Glastonbury Festival is the largest greenfield music and performing arts festival in the world and a template for all the festivals that have come after it. The difference is that Glastonbury has all the best aspects of being at a Festival in one astonishing bundle.
It's like going to another country, a hip and thrilling Brigadoon that appears every year or so. Coming to Glastonbury involves a fair amount of travel, and probably a queue to get in but, when you get past these impediments, you enter a huge tented city, a mini-state under canvas. British law still applies, but the rules of society are a bit different, a little bit freer. Everyone is here to have a wild time in their own way.The Festival site has distinct socio-geographic regions. The more commercial aspects are around the Pyramid, Other and Dance stages, which feels as if the West End of London on a Saturday night has been removed to a field and thoroughly beautified. Unlike the West End, visitors are on every guest list, from the night time cinemas to the biggest gigs.
But that busy whirl of excitement is not to everyone's taste. To accomodate the more laid-back reveller, more chilled out areas like the Jazzworld and Acoustic areas are in easy walking distance. If that's still not the relaxed state a Glasto-goer is after, there's also family oriented areas like the Kidz Field, the Theatre and Circus fields. And if you're into the more alternative, less noisy aspects of festival life, you can always head up to the Field of Avalon, the Tipi Field, and the Green Fields. At the top of the site is the Sacred Space - the stone circle is a modern construction, but it has already seen as much celebration and ceremony as some of its forebears. Sun-up on a Sunday morning, with drums and torches and chanting and an astonishing measure of joy from the sleepless revellers at the Stone Circle is a glorious sight to behold.

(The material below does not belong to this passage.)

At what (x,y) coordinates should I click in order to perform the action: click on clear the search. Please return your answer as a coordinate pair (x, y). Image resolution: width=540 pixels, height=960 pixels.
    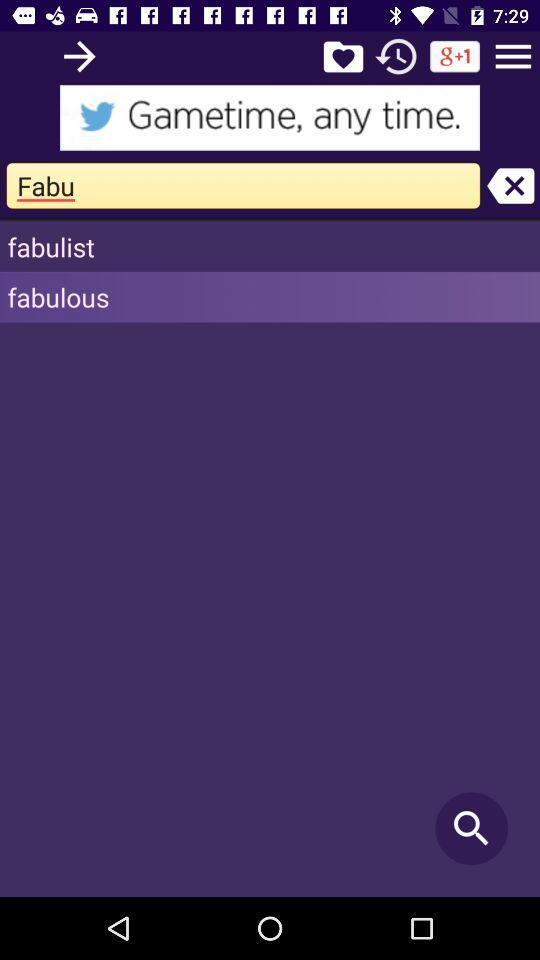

The Festival takes place in a beautiful location - 900 acres in the Vale of Avalon, an area steeped in symbolism, mythology and religious traditions dating back many hundreds of years. It's where King Arthur may be buried, where Joseph of Arimathea is said to have walked, where leylines converge. And the site is ENORMOUS - more than a mile and a half across, with a perimeter of about eight and a half miles.